» Requirement
Express everything from the line containing "You are a computer-use" down to the line containing "click(x=374, y=1354)" as a JSON list of strings, one string per line, with blank lines skipped. Leave the pictures out.

+ + +

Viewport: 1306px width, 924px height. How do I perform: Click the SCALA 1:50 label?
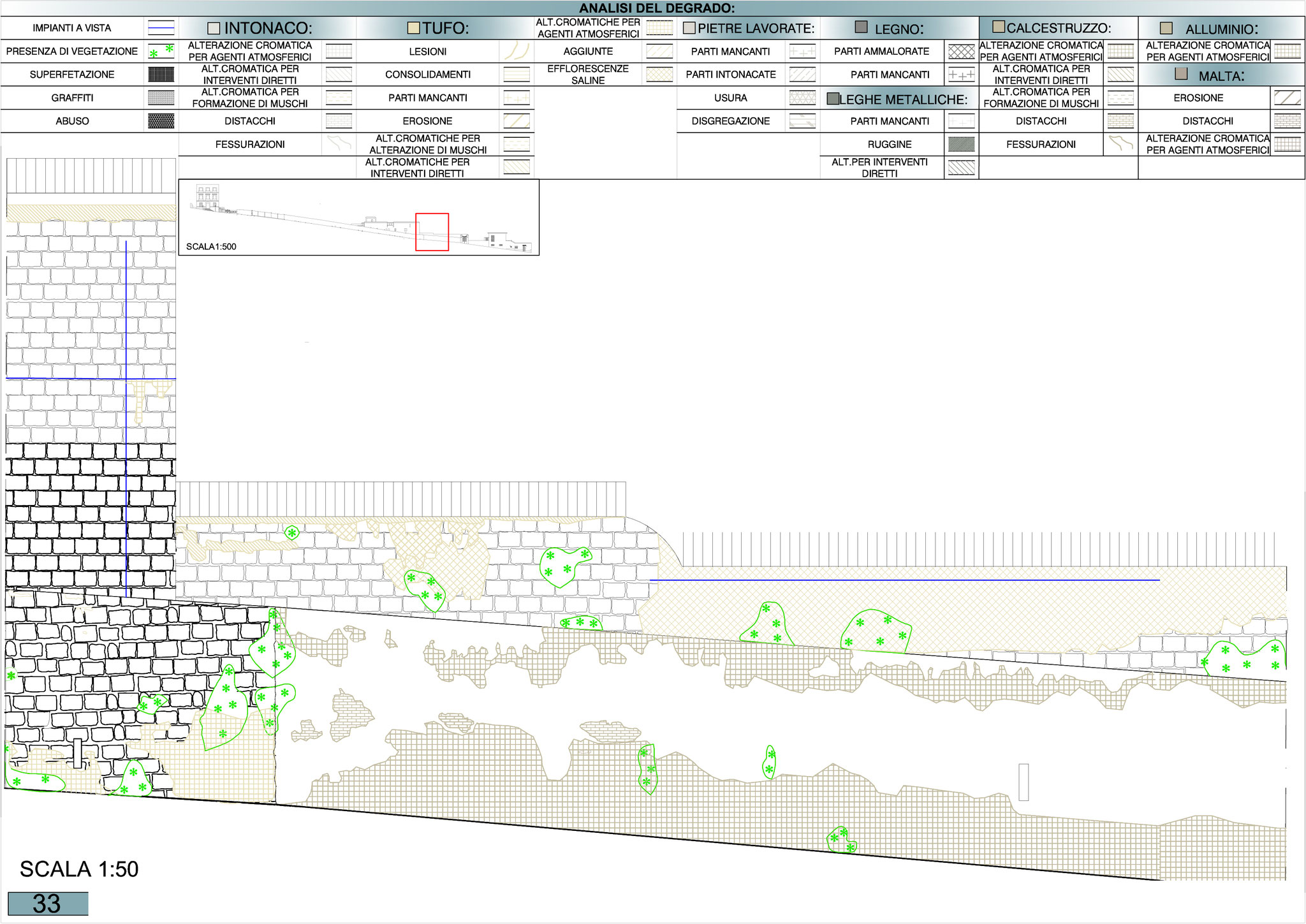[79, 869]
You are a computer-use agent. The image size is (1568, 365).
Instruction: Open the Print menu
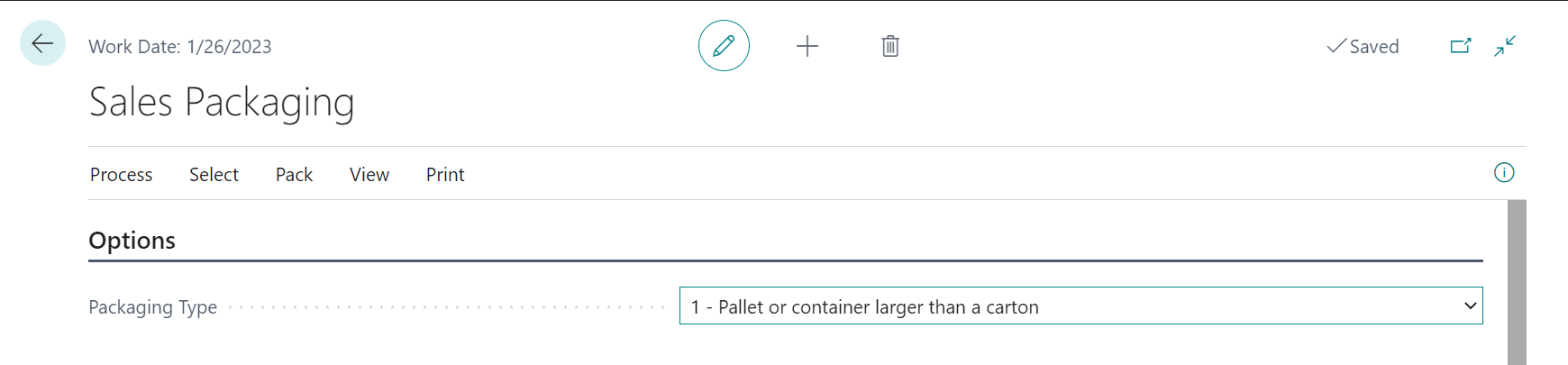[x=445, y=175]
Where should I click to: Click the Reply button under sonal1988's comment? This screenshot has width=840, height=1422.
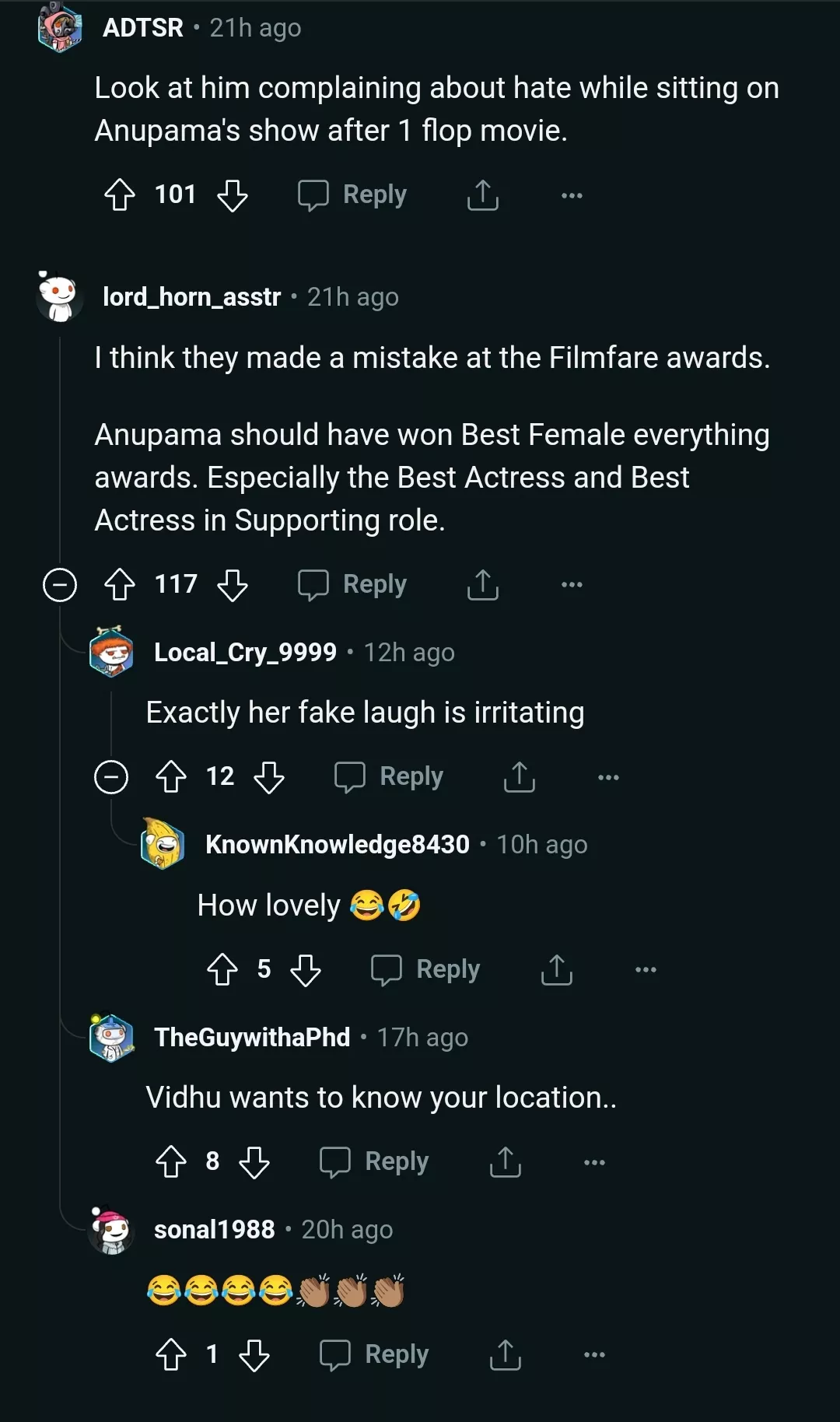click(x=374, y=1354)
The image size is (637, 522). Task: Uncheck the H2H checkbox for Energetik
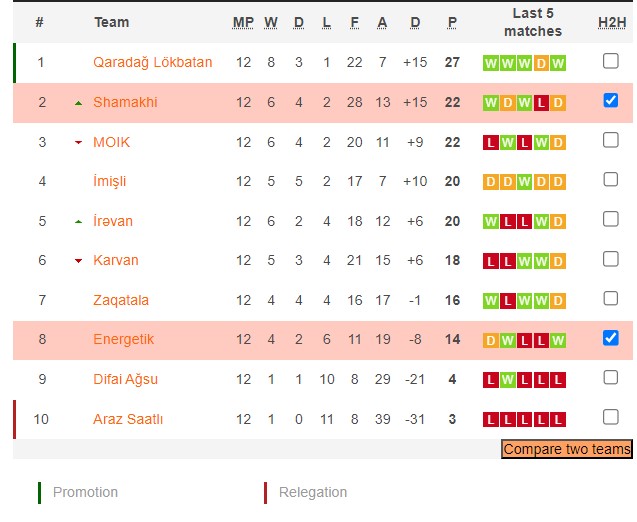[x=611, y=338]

+ + +

» Correct answer
[
  "You are a computer-use agent. The image size is (1568, 365).",
  "Instruction: Open the Print menu",
  "[x=445, y=175]",
  "Where should I click to: Click the Reply button under sonal1988's comment? This screenshot has width=840, height=1422.",
  "click(x=374, y=1354)"
]